University of Illinois researchers first reported the enzyme in Nature Chemical Biology in 2007, said Wilfred van der Donk, an author on both papers with microbiologist William Metcalf.
"Our team discovered this very implausible chemical reaction," van der Donk said. "And the more we learned about it the more unusual it became. The enzyme is unusual because it breaks a carbon-carbon bond without needing anything except oxygen."

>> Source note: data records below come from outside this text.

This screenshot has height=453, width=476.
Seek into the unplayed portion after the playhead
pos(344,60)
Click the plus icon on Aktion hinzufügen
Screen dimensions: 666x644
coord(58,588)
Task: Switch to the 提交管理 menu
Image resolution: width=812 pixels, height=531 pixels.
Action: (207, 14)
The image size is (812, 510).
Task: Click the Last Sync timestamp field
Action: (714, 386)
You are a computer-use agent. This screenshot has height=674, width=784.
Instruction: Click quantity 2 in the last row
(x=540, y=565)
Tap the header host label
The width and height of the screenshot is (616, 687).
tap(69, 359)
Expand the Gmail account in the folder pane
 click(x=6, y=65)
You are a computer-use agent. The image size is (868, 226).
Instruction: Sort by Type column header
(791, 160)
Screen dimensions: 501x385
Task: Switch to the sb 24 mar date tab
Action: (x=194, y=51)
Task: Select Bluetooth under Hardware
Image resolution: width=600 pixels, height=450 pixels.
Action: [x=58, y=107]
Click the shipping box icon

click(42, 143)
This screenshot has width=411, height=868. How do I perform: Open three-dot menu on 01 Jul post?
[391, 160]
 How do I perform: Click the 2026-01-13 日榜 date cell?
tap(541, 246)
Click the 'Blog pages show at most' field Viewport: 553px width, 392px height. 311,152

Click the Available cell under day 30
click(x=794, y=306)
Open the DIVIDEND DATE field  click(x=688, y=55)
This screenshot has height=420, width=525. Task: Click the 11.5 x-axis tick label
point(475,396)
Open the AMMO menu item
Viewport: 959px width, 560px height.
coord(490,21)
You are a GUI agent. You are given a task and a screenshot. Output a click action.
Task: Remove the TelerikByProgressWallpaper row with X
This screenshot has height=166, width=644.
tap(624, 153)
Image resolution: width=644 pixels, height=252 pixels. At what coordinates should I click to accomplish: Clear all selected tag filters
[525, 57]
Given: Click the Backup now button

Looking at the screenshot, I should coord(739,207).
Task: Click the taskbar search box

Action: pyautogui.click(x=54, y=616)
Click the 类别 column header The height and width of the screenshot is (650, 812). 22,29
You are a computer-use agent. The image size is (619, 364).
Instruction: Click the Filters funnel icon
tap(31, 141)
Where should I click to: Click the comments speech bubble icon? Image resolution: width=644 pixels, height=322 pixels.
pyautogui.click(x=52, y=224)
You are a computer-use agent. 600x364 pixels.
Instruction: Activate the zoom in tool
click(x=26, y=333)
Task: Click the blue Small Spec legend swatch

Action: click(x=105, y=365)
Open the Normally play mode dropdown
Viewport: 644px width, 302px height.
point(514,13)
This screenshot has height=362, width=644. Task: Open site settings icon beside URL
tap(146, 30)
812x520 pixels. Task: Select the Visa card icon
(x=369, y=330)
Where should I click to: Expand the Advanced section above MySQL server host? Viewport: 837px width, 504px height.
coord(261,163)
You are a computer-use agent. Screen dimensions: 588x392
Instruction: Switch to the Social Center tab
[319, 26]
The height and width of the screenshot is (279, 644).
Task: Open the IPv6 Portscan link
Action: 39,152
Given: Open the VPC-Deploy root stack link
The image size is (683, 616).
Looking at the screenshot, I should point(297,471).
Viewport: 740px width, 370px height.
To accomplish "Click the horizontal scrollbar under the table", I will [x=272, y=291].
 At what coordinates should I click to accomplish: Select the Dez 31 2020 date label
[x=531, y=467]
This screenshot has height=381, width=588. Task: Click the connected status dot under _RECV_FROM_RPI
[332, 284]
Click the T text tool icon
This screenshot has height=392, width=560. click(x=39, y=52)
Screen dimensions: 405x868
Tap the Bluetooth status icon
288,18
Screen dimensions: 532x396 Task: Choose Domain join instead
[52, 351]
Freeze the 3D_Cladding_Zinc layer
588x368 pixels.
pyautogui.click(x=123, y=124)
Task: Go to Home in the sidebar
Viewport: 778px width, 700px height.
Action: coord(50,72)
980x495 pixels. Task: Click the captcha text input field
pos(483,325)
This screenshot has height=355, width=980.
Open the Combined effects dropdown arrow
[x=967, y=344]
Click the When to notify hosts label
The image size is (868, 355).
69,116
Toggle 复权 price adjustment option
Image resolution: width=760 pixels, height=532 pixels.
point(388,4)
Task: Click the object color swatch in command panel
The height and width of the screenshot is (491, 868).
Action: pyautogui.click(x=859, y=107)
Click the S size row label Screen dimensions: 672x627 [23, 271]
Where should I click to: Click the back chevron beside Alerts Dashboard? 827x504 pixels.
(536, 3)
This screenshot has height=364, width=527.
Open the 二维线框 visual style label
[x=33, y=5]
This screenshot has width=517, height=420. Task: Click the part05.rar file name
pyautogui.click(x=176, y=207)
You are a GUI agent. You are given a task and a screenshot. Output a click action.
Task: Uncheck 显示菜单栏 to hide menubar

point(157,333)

The study is important because HEPD catalyzes a critical step in the chemical pathway that produces phosphinothricin (PT), a bacterial compound that is widely used as an agricultural herbicide. This compound, which is a component of two top-selling weed killers (Liberty and Basta), is effective when used with transgenic crops that have a PT-resistance gene inserted into their DNA. The resistance gene also comes from the bacteria that produce PT. It allows the bacteria (which belong to the genus Streptomyces) to emit the antibiotic to kill off their competitors without killing themselves. Similarly, corn and other crops that contain the resistance gene are able to withstand PT-based herbicides that kill the weeds around them.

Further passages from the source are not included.